There are two problems with this sophisticated objection. First, in the current system the Fed has a moving federal-funds target. At best, then, it would be analogous only if the Federal Open Market Committee said after each meeting, “We are now setting the target price of gold at such-and-such dollars. However, if unemployment begins rising and core CPI is under 2 percent, we will begin raising the target price of gold in $10 increments over the next few meetings.” That system would be nothing like the classical gold standard.
Yet the deeper problem with the analogy is that on a classical gold standard, the government is (imperfectly) mimicking what would happen if the money were actually gold, with people walking around with gold coins in their pockets, and merchants quoting prices not in dollars but in grains or ounces of gold. The classical gold standard, by fixing the dollar as convertible into a definite and constant weight of gold, doesn’t introduce another price: the dollar is supposed to be a claim-ticket to gold. This isn’t really “price fixing,” any more than defining a foot as 12 inches is “central planning.”
In contrast, what would be the free-market analog of the Fed’s current strategy of targeting short-term interest rates? The only thing I can think of is if the money commodity in a community weren’t something tangible like gold, silver, or tobacco, but rather overnight bonds issued by banks. Yet what is a bond but a promise to deliver money? So how could the money itself be a short-term bond? At this point I am dropping the analogy, lest I become permanently cross-eyed.
Conclusion
As the Fed’s debasement of the currency reaches literally unprecedented levels, more and more regular Americans are waking up to the merits of commodity money. Yet this isn’t some populist fad; there is a whole tradition of excellent academic scholarship touting the virtues of the gold standard. If he returns to the subject, I hope critics like the LA Times’s Popper will give gold a fairer hearing.

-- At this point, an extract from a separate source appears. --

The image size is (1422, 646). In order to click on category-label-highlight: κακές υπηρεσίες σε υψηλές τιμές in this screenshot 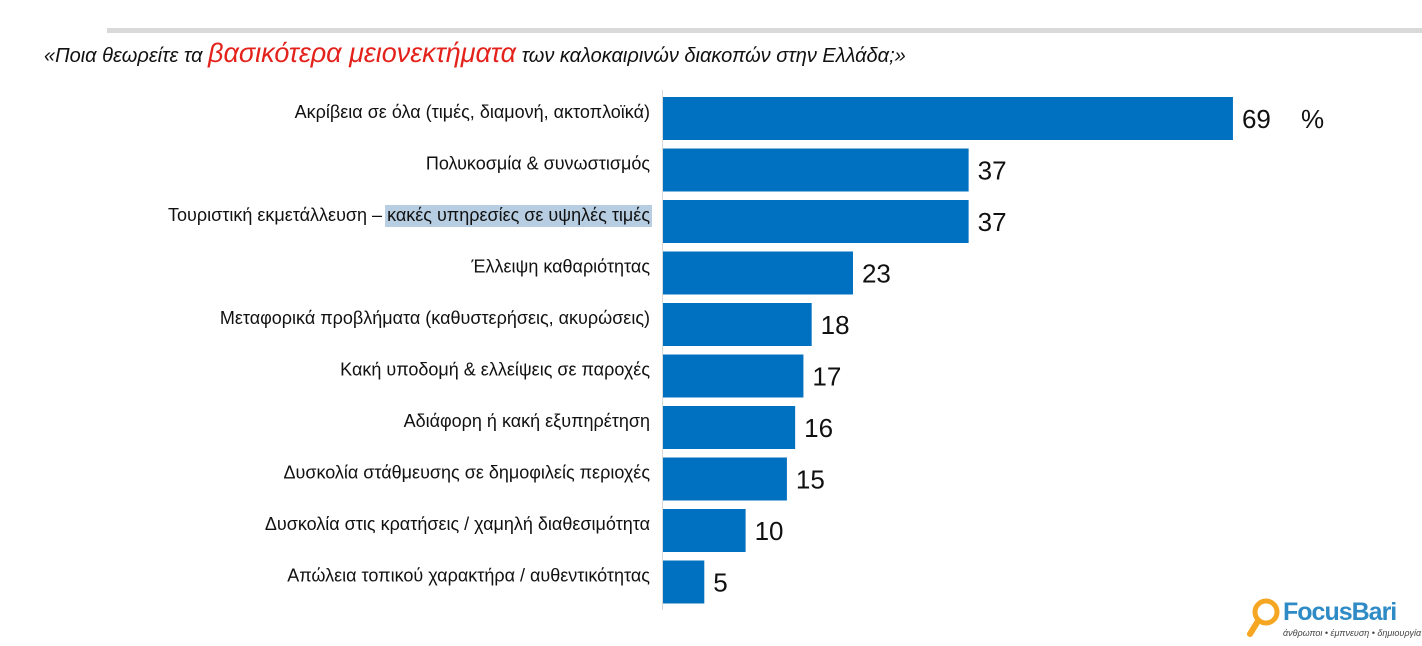, I will do `click(518, 215)`.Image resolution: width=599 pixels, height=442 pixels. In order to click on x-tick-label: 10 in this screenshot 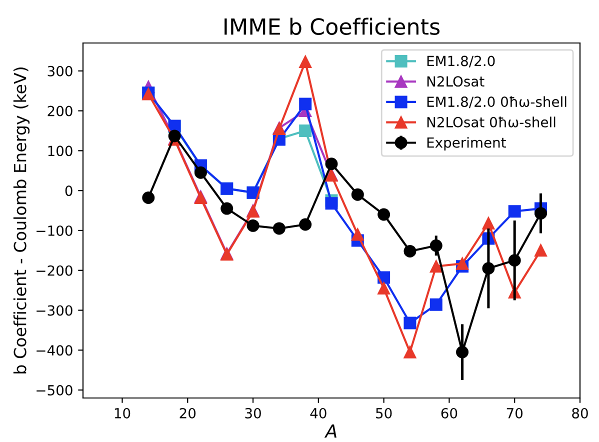, I will do `click(122, 413)`.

- 1The operation would be automatic if the system were set up along the lines of the classical gold standard. People all over the world would have the guarantee that they could always turn over $2,000 in Federal Reserve notes in exchange for a physical ounce of gold. If the market price of gold ever went above $2,000, therefore, speculators could earn arbitrage profits by buying from Uncle Sam at $2,000 and reselling gold in the market for more.